→ What you need to do: Set down each of the following lines verbatim, omitting none of them.

[Data records]
◇ ◇ ◇ ◇ ◇ ◇ ◇

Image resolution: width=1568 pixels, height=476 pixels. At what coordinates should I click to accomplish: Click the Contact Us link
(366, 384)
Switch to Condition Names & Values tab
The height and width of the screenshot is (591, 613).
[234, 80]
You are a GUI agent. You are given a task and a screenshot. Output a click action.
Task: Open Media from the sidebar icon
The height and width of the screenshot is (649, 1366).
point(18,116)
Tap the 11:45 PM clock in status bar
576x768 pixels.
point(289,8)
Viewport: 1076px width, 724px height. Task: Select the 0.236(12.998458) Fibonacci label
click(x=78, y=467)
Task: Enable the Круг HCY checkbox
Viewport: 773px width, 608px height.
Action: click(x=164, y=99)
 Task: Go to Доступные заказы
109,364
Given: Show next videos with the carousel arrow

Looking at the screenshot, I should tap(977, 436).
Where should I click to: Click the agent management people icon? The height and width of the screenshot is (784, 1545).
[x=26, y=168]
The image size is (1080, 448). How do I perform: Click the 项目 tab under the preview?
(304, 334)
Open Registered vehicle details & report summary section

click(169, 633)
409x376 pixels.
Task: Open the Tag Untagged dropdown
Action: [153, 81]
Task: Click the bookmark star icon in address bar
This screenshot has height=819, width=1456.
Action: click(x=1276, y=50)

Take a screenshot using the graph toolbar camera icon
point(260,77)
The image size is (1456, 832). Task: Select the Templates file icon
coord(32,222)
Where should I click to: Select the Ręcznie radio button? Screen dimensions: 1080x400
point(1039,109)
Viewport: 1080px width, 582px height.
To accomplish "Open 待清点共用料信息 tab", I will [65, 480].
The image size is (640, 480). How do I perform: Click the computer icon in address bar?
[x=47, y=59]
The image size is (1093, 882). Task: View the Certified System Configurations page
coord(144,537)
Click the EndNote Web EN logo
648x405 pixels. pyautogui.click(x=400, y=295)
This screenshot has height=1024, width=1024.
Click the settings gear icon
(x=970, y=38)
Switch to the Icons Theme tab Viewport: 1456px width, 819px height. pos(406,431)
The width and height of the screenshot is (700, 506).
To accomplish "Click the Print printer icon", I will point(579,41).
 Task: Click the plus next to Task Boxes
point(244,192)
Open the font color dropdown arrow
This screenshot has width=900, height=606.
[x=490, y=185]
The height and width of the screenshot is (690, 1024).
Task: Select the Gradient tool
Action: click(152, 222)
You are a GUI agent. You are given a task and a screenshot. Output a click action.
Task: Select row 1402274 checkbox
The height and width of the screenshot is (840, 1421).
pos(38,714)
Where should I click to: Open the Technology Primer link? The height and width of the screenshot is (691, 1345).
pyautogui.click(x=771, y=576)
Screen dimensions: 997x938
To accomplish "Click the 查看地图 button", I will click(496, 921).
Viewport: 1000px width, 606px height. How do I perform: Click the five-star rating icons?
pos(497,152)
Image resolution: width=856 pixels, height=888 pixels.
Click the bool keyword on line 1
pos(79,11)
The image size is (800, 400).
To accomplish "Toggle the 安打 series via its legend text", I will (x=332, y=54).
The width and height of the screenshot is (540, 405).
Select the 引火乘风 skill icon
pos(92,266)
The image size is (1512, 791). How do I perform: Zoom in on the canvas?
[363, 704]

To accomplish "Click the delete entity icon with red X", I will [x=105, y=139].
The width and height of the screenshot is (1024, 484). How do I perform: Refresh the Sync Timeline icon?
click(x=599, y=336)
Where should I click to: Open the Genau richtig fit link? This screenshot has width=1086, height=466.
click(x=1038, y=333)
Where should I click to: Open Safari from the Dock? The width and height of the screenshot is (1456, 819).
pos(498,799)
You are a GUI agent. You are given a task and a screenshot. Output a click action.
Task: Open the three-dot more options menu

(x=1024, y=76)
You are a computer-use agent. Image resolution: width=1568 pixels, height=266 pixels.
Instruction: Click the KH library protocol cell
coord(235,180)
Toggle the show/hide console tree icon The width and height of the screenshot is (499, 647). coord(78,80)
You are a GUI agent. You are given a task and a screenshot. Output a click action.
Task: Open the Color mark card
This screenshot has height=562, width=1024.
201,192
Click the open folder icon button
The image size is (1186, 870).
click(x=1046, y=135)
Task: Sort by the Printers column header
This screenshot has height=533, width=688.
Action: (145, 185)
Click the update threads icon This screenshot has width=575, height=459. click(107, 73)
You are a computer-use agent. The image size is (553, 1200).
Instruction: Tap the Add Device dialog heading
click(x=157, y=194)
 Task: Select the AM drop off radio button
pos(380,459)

◇ ◇ ◇ ◇ ◇ ◇ ◇

→ Response to this exercise:
Image resolution: width=1568 pixels, height=476 pixels. At what coordinates should I click to accomplish: Click the Contact Us link
(366, 384)
Switch to Condition Names & Values tab
The height and width of the screenshot is (591, 613).
[234, 80]
You are a GUI agent. You are given a task and a screenshot. Output a click action.
Task: Open Media from the sidebar icon
The height and width of the screenshot is (649, 1366).
point(18,116)
Tap the 11:45 PM clock in status bar
576x768 pixels.
point(289,8)
Viewport: 1076px width, 724px height. Task: Select the 0.236(12.998458) Fibonacci label
click(x=78, y=467)
Task: Enable the Круг HCY checkbox
Viewport: 773px width, 608px height.
Action: click(x=164, y=99)
 Task: Go to Доступные заказы
109,364
Given: Show next videos with the carousel arrow

Looking at the screenshot, I should tap(977, 436).
Where should I click to: Click the agent management people icon? The height and width of the screenshot is (784, 1545).
[x=26, y=168]
The image size is (1080, 448). How do I perform: Click the 项目 tab under the preview?
(304, 334)
Open Registered vehicle details & report summary section

click(169, 633)
409x376 pixels.
Task: Open the Tag Untagged dropdown
Action: [153, 81]
Task: Click the bookmark star icon in address bar
This screenshot has height=819, width=1456.
Action: click(x=1276, y=50)

Take a screenshot using the graph toolbar camera icon
point(260,77)
The image size is (1456, 832). Task: Select the Templates file icon
coord(32,222)
Where should I click to: Select the Ręcznie radio button? Screen dimensions: 1080x400
point(1039,109)
Viewport: 1080px width, 582px height.
To accomplish "Open 待清点共用料信息 tab", I will [65, 480].
The image size is (640, 480). How do I perform: Click the computer icon in address bar?
[x=47, y=59]
The image size is (1093, 882). Task: View the Certified System Configurations page
coord(144,537)
Click the EndNote Web EN logo
648x405 pixels. pyautogui.click(x=400, y=295)
This screenshot has height=1024, width=1024.
Click the settings gear icon
(x=970, y=38)
Switch to the Icons Theme tab Viewport: 1456px width, 819px height. pos(406,431)
The width and height of the screenshot is (700, 506).
To accomplish "Click the Print printer icon", I will point(579,41).
 Task: Click the plus next to Task Boxes
point(244,192)
Open the font color dropdown arrow
This screenshot has width=900, height=606.
[x=490, y=185]
The height and width of the screenshot is (690, 1024).
Task: Select the Gradient tool
Action: click(152, 222)
You are a GUI agent. You are given a task and a screenshot. Output a click action.
Task: Select row 1402274 checkbox
The height and width of the screenshot is (840, 1421).
pos(38,714)
Where should I click to: Open the Technology Primer link? The height and width of the screenshot is (691, 1345).
pyautogui.click(x=771, y=576)
Screen dimensions: 997x938
To accomplish "Click the 查看地图 button", I will click(496, 921).
Viewport: 1000px width, 606px height. How do I perform: Click the five-star rating icons?
pos(497,152)
Image resolution: width=856 pixels, height=888 pixels.
Click the bool keyword on line 1
pos(79,11)
The image size is (800, 400).
To accomplish "Toggle the 安打 series via its legend text", I will (x=332, y=54).
The width and height of the screenshot is (540, 405).
Select the 引火乘风 skill icon
pos(92,266)
The image size is (1512, 791). How do I perform: Zoom in on the canvas?
[363, 704]

To accomplish "Click the delete entity icon with red X", I will [x=105, y=139].
The width and height of the screenshot is (1024, 484). How do I perform: Refresh the Sync Timeline icon?
click(x=599, y=336)
Where should I click to: Open the Genau richtig fit link? This screenshot has width=1086, height=466.
click(x=1038, y=333)
Where should I click to: Open Safari from the Dock? The width and height of the screenshot is (1456, 819).
pos(498,799)
You are a GUI agent. You are given a task and a screenshot. Output a click action.
Task: Open the three-dot more options menu

(x=1024, y=76)
You are a computer-use agent. Image resolution: width=1568 pixels, height=266 pixels.
Instruction: Click the KH library protocol cell
coord(235,180)
Toggle the show/hide console tree icon The width and height of the screenshot is (499, 647). coord(78,80)
You are a GUI agent. You are given a task and a screenshot. Output a click action.
Task: Open the Color mark card
This screenshot has height=562, width=1024.
201,192
Click the open folder icon button
The image size is (1186, 870).
click(x=1046, y=135)
Task: Sort by the Printers column header
This screenshot has height=533, width=688.
Action: (145, 185)
Click the update threads icon This screenshot has width=575, height=459. click(107, 73)
You are a computer-use agent. The image size is (553, 1200).
Instruction: Tap the Add Device dialog heading
click(x=157, y=194)
 Task: Select the AM drop off radio button
pos(380,459)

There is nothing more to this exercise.